Zu Gast bei Freunden-Maglod/Ungarn

Ganz im Zeichen des internationalen Lagers der Jugendfeuerwehren fand vom 28.07-09.08.2010 das diesjährige Lager statt. Gezeichnet von elf anstrengenden Tagen traf unsere Gruppe unter der Leitung unseres Jugendwartes Frank Dick am Montag 09.08 in den frühen Morgenstunden wieder wohlbehalten zu Hause an.

Das Lager, das alle vier Jahre stattfindet stand diesmal ganz im Zeichen von Europa und der EU. So hatte jede beteiligte Gruppe die Aufgabe ein Teilnehmer-Land darzustellen. Unser Los traf auf Griechenland – wenn schon unser Kämmerer in Sipplingen manche schlaflose Nächte wegen der Finanzen hat – was machen dann elf Millionen Griechen?
Maglod in Ungarn war das Ziel, hervorragend organisiert von unseren Freunden des dortigen Kat-Schutzes, zu welchen der Landesverband seit Jahren ein freundschaftliches Verhältnis pflegt. Nicht nur der Landesverband lässt sich hier nicht lumpen – auch unsere Jugendlichen standen hier im wahrsten Sinne des Wortes ihren Mann.
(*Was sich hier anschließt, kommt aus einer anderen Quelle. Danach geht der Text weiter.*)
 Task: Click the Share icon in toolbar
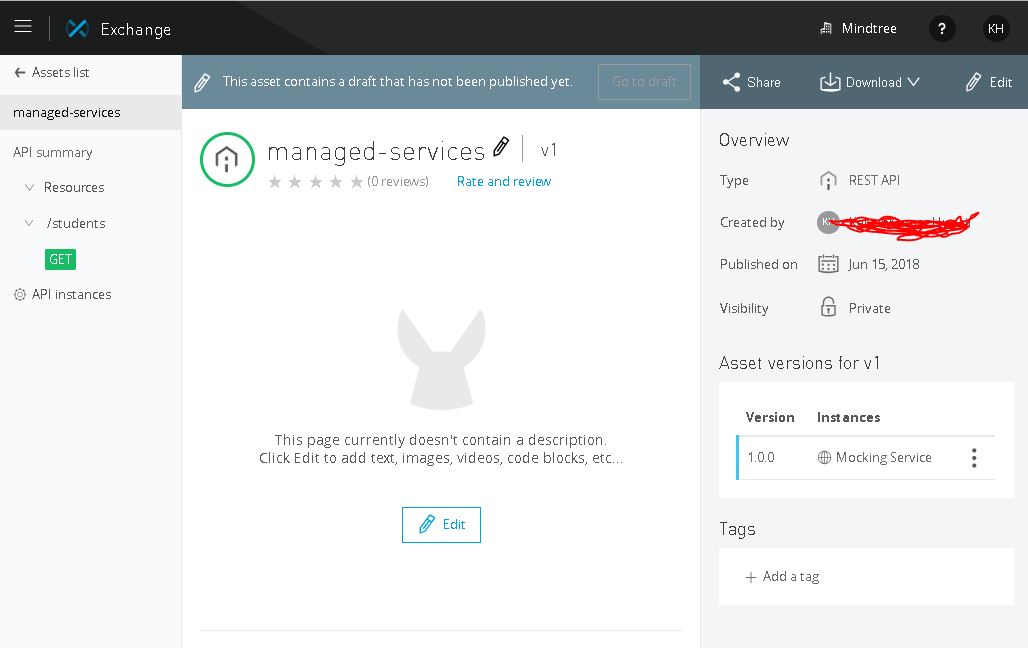[732, 82]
Durchschnittlich mindestens 50 E-Mails der weiblichen ungarischen Damenwelt insbesondere an unsere Burschen in Sipplingen legen Zeugnis dieses geschichtsträchtigen Treffens ab!
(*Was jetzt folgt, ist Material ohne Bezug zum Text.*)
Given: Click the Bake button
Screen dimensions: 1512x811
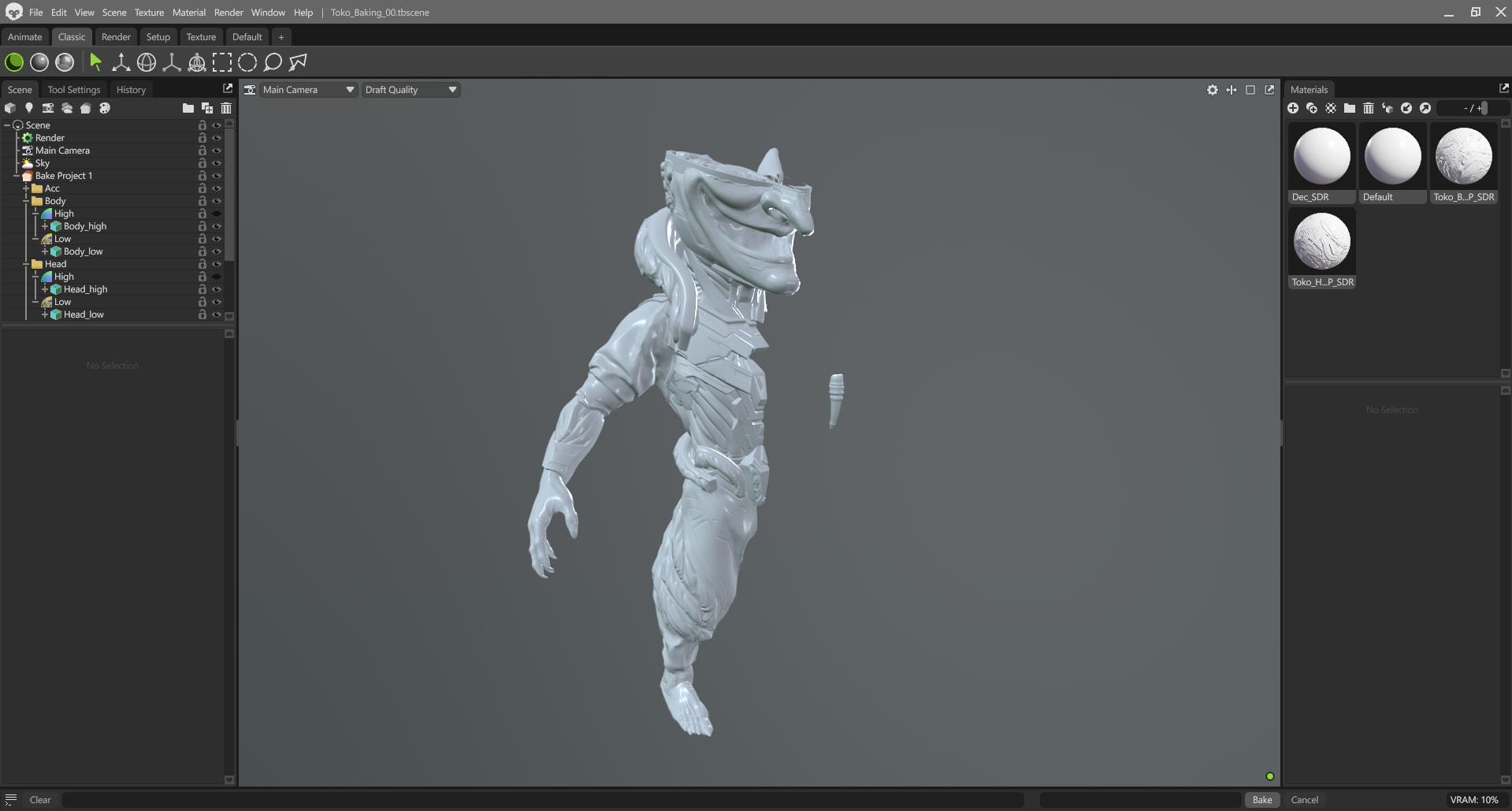Looking at the screenshot, I should pyautogui.click(x=1261, y=800).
Aber Spaß beiseite, es wurde auch ernsthaft im Lager gearbeitet und ein strenges Programm durchgeführt. So stand nicht nur ein Besuch des ungarischen Parlamentes und des Felsenkrankenhauses in Budapest auf dem Plan – auch ein Besuch in der Puszta mit ihren sagenhaften Reitern-Spielen war obligatorisch Neben der Lagerolympiade standen ein ungarischer und ein deutscher Tag weiter im Lagerprogramm festgeschrieben. Unsere ungarischen Freunde legten sich hierzu mächtig ins Zeug. So gab es nicht nur Vorführungen von Folkloretanz-Gruppen, welche musikalisch das Leben in der ehemaligen K.u.K.Monarchie darstellten. Auch ein weiterer, nicht nur optischer Leckerbissen gab es – den Auftritt der Dance do Majorette Maglod – amtierender ungarischer Meister und seit diesem Jahr Europa-Meister der Tanzformation Majorette. Sapperlot-Hochleistungssport auf höchstem Niveau. Als Sahnehäubchen – wie kann es nicht anders sein- Auszug aus dem Zarewitsch – in originalen Kostümen. Formidabel. Bei so viel Kunst und Kultur, bleibt auch der Hunger und Durst nicht fern. Verschiedene Volksgruppen-Banater-Schwaben-Slowaken-Magyaren gaben einen Einblick in das Leben des ungarischen Volkes – Hier konnte man nach Herzenslust töpfern Trachten nähen-Kochen – ungarischen Schmuck basteln und dergleichen weiteres. Auch sportlich und fachlich mit Kat-Schutzübungen und dergleichen ging es im Lager weiter, so wurden unsere Jugendlichen Vize-Meister beim Fußball und belegten den ersten Platz bei den Rettungsübungen.

Nach so viel Lagerleben, bei durchgehend 40 C. jeden Tag und Sonnenschein von morgens bis abends musste auch einmal eine Grundreinigung sein. So verschlug es uns in die Thermen in Budapest. Wohlig warmes Wasser sorgten nicht nur für eine Regeneration der Bandscheibe unseres Jugendwartes. Einfach Relaxen und Entspannung der viel zu kurzen Nächten war Pflicht für das Finale, dem Ende des Lagers. Der bunte Abend gehört hier einfach dazu. Wie gewohnt, jede Gruppe musste sich hierzu etwas einfallen lassen. Leider war der gespielte Sketch unserer Jugendlichen Opfer der Technik geworden. Schade. Aber die Traurigkeit war nur von kurzer Dauer.

Ein kleines Dankeschön geht nicht nur an unsere Eltern, die uns mitfahren ließen, auch ein herzliches Vergelts Gott an unsere Betreuer, die für uns ihre Freizeit opferten.